Issues in 3D resolving

Recently I received some emails from users who could not get the correct 3D structure to display in MolView. In this post I want to explain two cases in a bit more detail and show how ambiguous and ill-defined chemical standards cause the 3D structure resolving tool of MolView to be wrong sometimes.

How MolView resolves 3D structures

MolView uses two different webservices to resolve 3D structures. The first step is to convert the structure into an isomeric SMILES representation. SMILES is a text notation that represents chemical structures. These SMILES are generated by a piece of JavaScript that was written as part of Ketcher. When the SMILES is generated, MolView first sends a request to PubChem through their REST API to see if the structure is in their database. If this is the case, MolView will fetch the 3D structure from PubChem. 3D structures from PubChem have been computed using a conformer sampling algorithm (technical references are below). However, if the structure cannot be found in PubChem, MolView will send a request to the Chemical Identifier Resolver to convert the SMILES into a 3D structure. This webservices will use a program called CORINA. This program generates 3D structures by assembling experimental crystal structures.
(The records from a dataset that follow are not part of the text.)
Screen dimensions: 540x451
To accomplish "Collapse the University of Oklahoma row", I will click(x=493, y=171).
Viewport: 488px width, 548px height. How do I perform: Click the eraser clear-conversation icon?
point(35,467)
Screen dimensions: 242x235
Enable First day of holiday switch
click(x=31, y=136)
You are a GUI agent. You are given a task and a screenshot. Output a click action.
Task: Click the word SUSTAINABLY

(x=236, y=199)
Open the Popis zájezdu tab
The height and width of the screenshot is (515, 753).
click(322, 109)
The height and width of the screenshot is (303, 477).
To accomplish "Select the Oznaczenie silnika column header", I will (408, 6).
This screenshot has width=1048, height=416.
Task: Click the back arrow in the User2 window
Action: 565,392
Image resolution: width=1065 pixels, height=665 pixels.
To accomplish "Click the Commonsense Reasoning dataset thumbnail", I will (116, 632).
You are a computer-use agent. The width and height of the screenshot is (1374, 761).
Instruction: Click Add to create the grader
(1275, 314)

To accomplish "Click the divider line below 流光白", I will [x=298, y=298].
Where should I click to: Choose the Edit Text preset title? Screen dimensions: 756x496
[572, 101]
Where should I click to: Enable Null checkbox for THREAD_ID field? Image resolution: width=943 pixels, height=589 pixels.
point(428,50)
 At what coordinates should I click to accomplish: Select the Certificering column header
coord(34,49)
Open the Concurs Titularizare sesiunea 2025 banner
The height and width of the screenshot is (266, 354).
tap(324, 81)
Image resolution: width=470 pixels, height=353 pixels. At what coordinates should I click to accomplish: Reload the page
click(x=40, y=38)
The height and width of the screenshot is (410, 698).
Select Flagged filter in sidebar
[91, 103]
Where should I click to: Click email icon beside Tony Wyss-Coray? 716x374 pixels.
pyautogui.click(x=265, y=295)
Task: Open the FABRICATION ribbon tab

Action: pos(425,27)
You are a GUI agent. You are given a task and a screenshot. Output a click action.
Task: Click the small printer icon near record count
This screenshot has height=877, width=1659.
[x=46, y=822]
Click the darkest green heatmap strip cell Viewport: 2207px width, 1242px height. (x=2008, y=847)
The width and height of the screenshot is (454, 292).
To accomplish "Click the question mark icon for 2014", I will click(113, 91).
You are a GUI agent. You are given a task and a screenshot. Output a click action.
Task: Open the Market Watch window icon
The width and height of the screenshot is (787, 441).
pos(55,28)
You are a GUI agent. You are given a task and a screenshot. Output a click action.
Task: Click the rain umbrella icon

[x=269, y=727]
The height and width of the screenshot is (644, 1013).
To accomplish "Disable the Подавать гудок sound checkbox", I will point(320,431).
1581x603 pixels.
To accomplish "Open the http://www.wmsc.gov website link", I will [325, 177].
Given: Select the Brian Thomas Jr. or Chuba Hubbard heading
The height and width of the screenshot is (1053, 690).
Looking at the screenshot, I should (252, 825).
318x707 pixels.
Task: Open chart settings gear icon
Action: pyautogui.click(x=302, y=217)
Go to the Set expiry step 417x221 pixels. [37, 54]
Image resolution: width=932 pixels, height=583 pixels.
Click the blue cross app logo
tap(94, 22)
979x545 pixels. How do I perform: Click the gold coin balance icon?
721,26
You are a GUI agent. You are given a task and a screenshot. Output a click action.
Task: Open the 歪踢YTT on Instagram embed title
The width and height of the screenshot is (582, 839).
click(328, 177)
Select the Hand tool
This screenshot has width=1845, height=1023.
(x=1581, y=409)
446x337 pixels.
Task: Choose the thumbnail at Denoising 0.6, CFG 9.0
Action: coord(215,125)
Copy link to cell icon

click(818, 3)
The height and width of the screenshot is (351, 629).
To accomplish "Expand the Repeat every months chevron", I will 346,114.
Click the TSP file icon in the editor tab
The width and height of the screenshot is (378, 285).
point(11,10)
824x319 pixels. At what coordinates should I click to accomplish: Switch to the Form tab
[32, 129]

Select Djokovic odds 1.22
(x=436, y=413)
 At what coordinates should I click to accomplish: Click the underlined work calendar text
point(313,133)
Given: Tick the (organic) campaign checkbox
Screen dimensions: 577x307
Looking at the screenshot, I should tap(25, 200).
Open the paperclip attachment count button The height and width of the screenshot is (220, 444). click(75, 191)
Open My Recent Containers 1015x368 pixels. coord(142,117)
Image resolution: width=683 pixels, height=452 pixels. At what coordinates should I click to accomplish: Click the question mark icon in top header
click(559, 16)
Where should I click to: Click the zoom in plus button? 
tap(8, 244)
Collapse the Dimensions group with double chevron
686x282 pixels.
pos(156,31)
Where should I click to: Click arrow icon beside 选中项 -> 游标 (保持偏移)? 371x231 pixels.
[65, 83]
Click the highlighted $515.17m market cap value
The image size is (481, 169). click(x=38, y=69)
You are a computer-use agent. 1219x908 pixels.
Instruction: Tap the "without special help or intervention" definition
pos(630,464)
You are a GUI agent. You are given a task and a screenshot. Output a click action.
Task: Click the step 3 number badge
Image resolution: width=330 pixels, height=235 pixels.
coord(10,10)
Case 1: cyclic cis isomers

This case involves cyclic cis isomers. It was brought to my attention that MolView resolves a drawing of cis-1,2-dimethylcyclohexane into trans-1,2-dimethylcyclohexane. Some testing revealed the same issue happens for other simple cyclic compounds. The SMILES that are generated for cis-1,2-dimethylcyclohexane are C1CC[C@](C)[C@](C)C1 when not using explicit hydrogens like in the picture below.

cis-1,2-dimethylcyclohexane without hydrogen atoms

When searching PubChem for this SMILES, we get the entry for 1,2-dimethylcyclohexane, which is the same molecule but without an explicitly defined stereo configuration. The 3D conformation offered by PubChem just so happens to represent the trans isomer (so PubChem has 3 entries for this molecule: cis-1,2-dimethylcyclohexane, trans-1,2-dimethylcyclohexane and 1,2-dimethylcyclohexane). Interestingly enough, the 3D structure is resolved correctly when adding 2 explicit hydrogen atoms as depicted below.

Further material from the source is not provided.